Despite the discussion at COP26 in Glasgow, there is and will remain continued high demand for oil for the foreseeable future, increasing the likelihood of continued upwards pressure on oil prices globally. OPEC+ agreed to maintain current oil production output with gradual increases in oil production. This lead to WTI Crude prices increasing 3.12 percent in early November, up to US $81.27 a barrel. Demand internationally for oil has continued to increase, consistently outpacing OPEC oil outputs. As many countries race to transition from Covid restrictions into a period of rapid economic growth, demand for oil is likely to increase, further increasing international risks associated with higher oil prices. Combined with continued unrest in Iraq, Iran, Venezuela and Nigeria, the international risk landscape amongst many oil producing countries does nothing to calm concern about oil supply distributions. Whilst Saudi Arabia is increasing oil output, there are supply concerns in many markets including the USA, Europe, and the UK. Oil output will rise to 400,000 barrels per day from December, but this will not reduce the international risks associated with increasing oil prices.
The international risk profile of OPEC, as influenced by OPEC members’ domestic politic risk, on oil prices is clear. As domestic political risks increase amongst OPEN members, so do does the upwards pressure on oil prices. The timeframe of cause and effect from domestic political risk uncertainty and notable changes in oil prices appear within a year and usually last for as long. A join Cambridge and Beijing Institute of Technology study found that domestic political risks can contribute to over 17 percent of oil price fluctuations. And within domestic political risks for OPEC member countries, internal conflict continues to be the main risk driver and contributor to oil price fluctuations.
The international risks of increased oil prices
The risks internationally of continued and sustained increased in oil prices are multifaceted. The correlation between oil prices and petrol prices at the pump is directly related and the positive correlation between the two means that at the household level we can expect the share of household income spent on rising oil prices to continue, meaning less spending on other services and products. Higher oil prices globally will also directly impact consumers with higher prices for flights. The airline industry’s profitability is heavily tied to oil prices and upwards pressure on oil prices will quickly be passed on to travellers keen to become mobile again after Covid restrictions. The retail sector which in many markets globally is seeing a fantastic rebound in the last quarter could be negatively impacted if consumer confidence reduces and spending is reduced.

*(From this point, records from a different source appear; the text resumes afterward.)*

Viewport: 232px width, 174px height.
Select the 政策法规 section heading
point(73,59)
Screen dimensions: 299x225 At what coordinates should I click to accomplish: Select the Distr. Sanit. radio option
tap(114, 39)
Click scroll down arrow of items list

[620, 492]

When we consider the macroeconomic impact of recent OPEC decisions and the international risks associated with high oil prices, we see the causal link to increasing inflation and reduced economic growth. Oil prices directly affect the cost of production for items using petroleum, and undoubtedly have an immediate impact on the costs of all other goods by association with increasing costs of transportation, heating, and manufacturing. Depending on the supply chain and manufacturing processes, will depend on the risk exposure to oil price fluctuation and the costs for business, and ultimately consumers.
Increases in oil prices affects the available resources that consumers and business can spend on other activities, and the risks to economic growth increase as international oil prices rise. There is some, although not consistent, correlation of the risks internationally of economic downturn and recession and increases in oil prices. Approximately 70 percent of the recessions to occur in the US in the last two decades were preceded by significant upwards pressure on oil prices globally. But inflation and increasing oil prices does not have to be paired, and the correlation with economic growth, inflation and unemployment in the post-Covid period will all be influenced by a range of international risk factors in addition to oil price.
NB. OPEC+ is the Organisation of the Petroleum Exporting Countries (13 countries), plus ten of the world’s most significant non-OPEC oil exporting countries. OPEC+ objective is to regulate supply of oil on the international market in order to control global oil prices and manage international risk.